(Source records)

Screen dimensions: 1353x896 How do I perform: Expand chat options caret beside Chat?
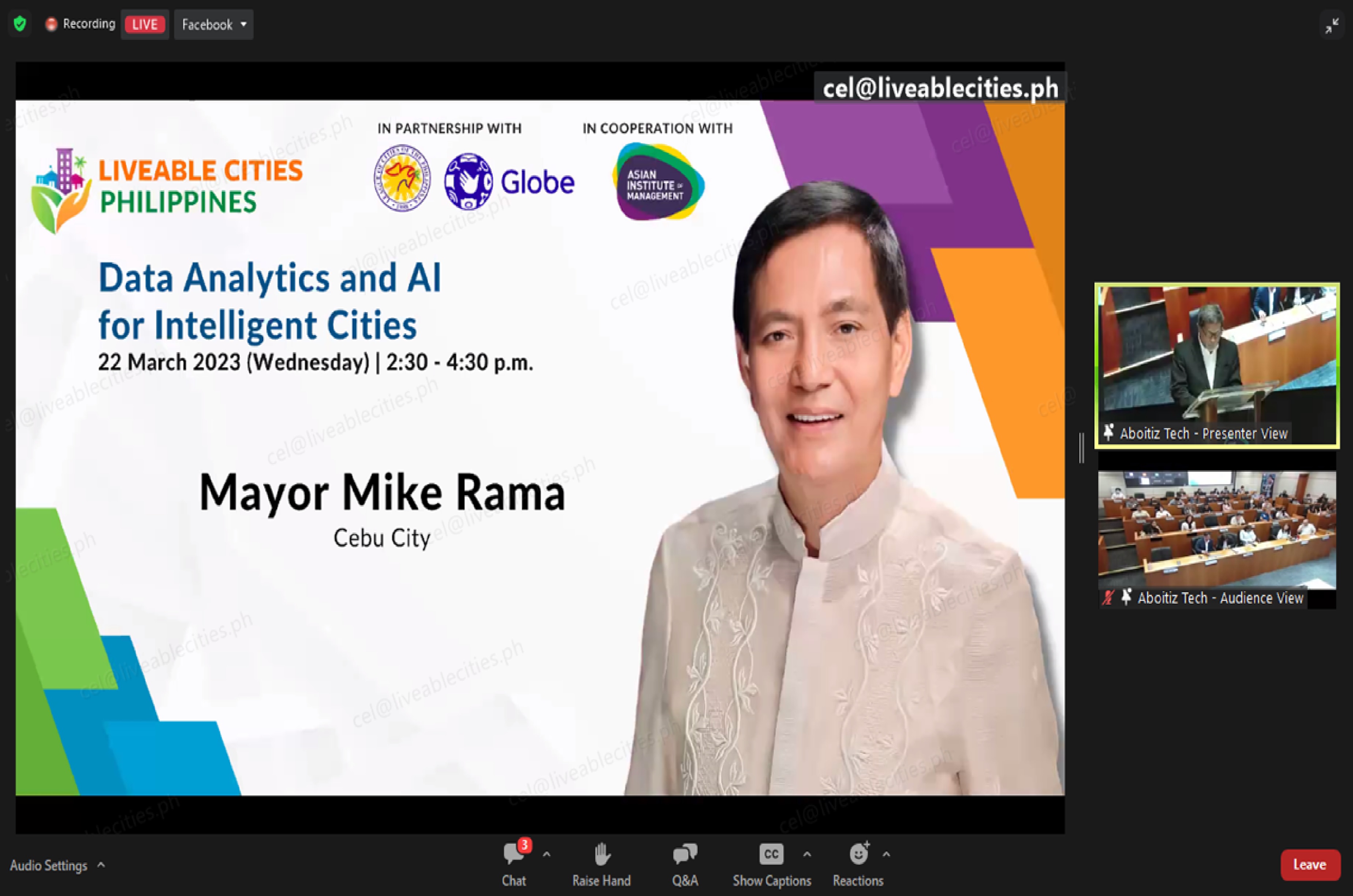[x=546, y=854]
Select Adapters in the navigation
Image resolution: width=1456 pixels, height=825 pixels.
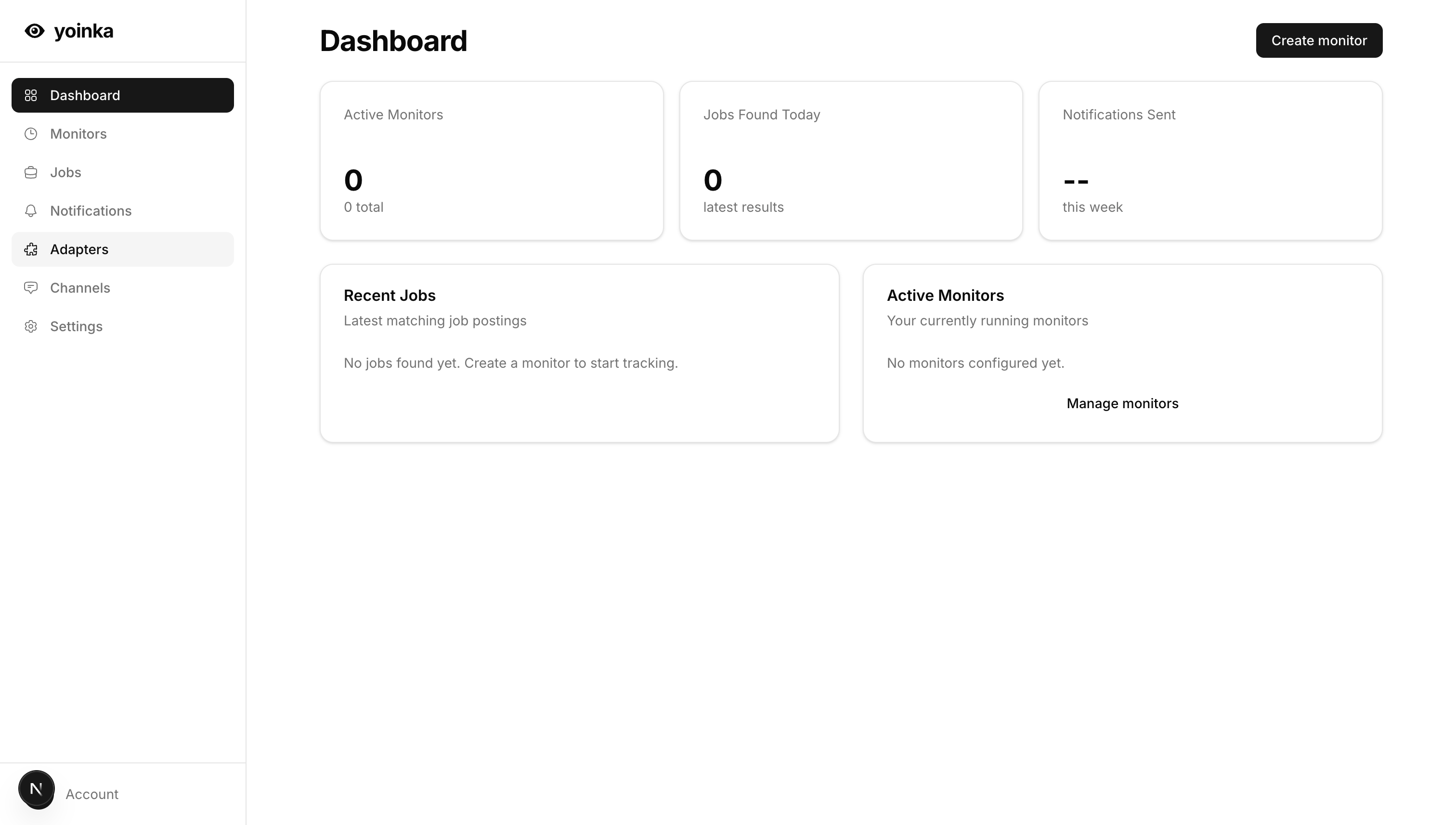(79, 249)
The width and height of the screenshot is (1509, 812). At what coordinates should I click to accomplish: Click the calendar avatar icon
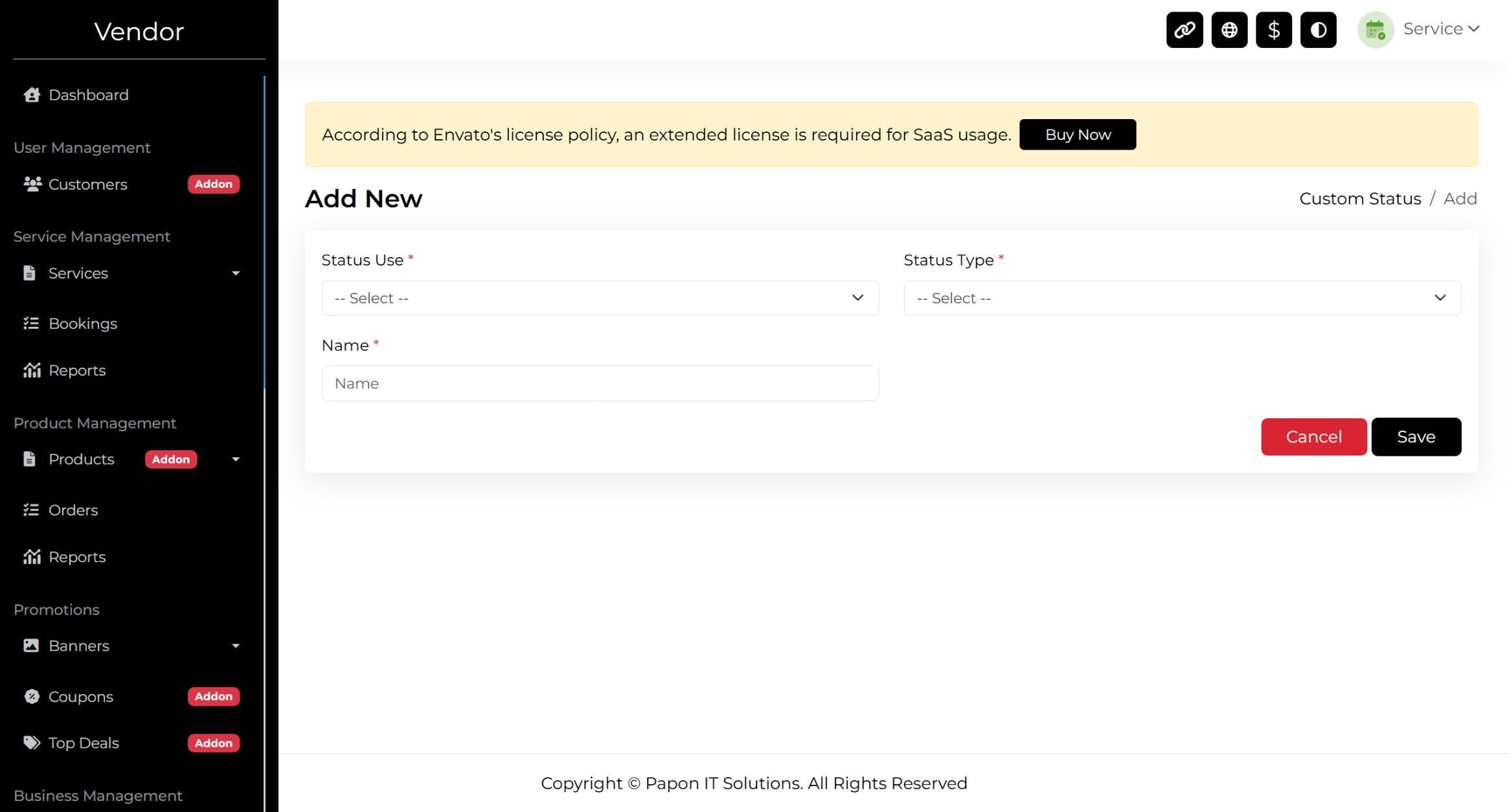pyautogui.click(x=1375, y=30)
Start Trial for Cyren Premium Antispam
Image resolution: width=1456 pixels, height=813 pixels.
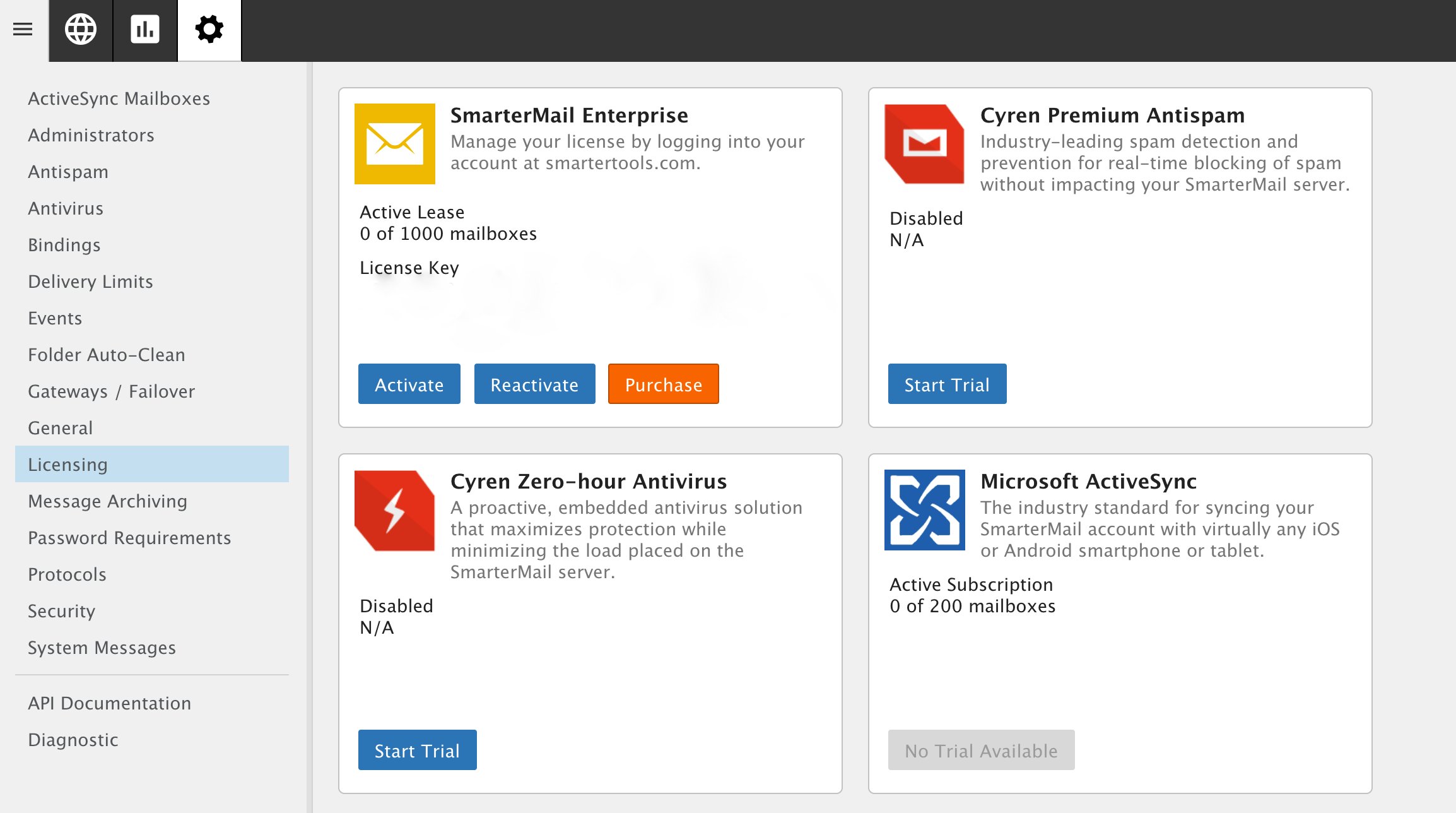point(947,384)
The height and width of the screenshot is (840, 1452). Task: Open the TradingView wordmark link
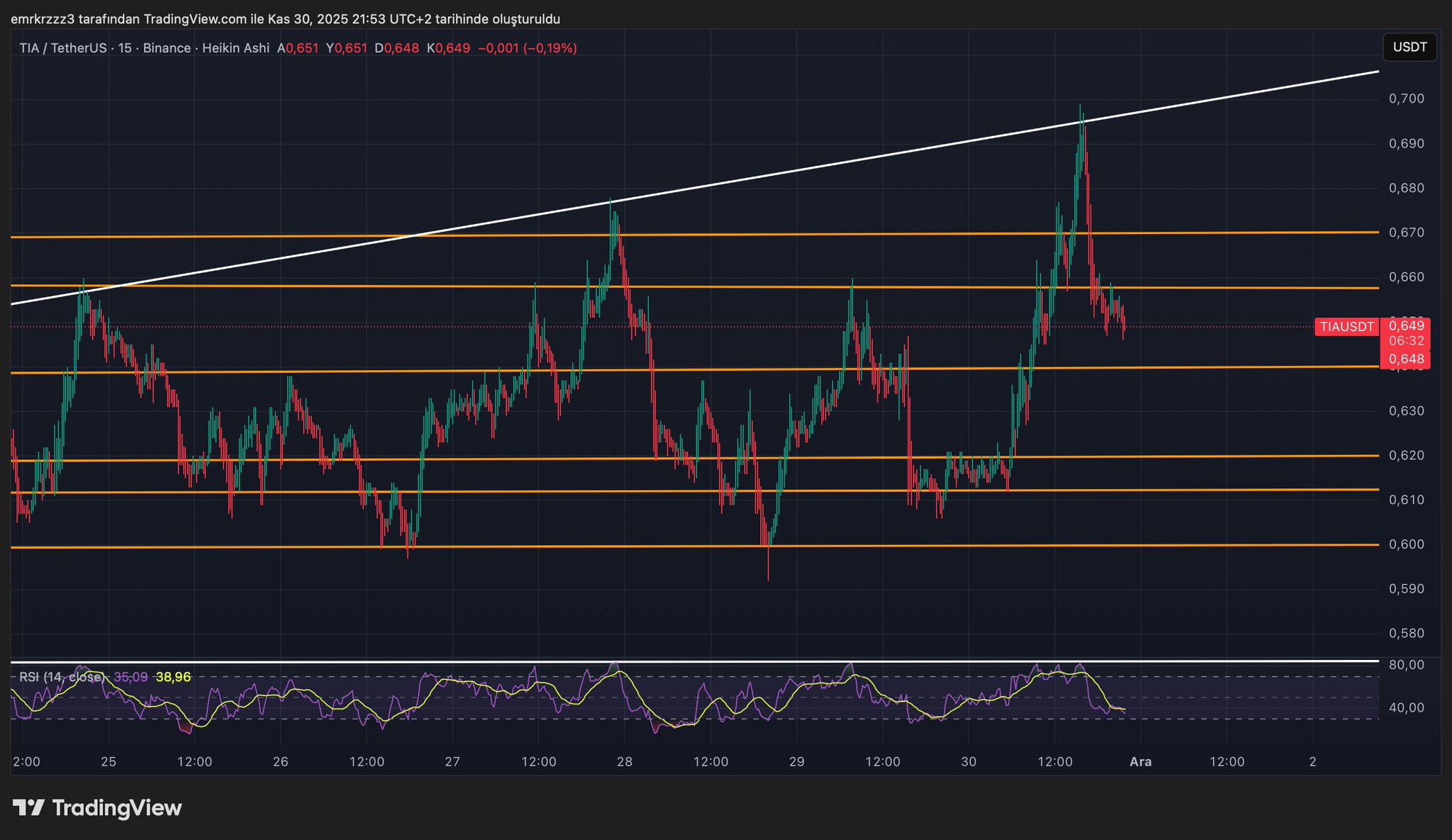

(End Source records)

Starting at the line that contains "Image resolution: width=1456 pixels, height=813", retype every line through the end of the material exactly as written, including both end lines but no pictures.

Image resolution: width=1456 pixels, height=813 pixels.
point(947,384)
The height and width of the screenshot is (840, 1452). Task: Open the TradingView wordmark link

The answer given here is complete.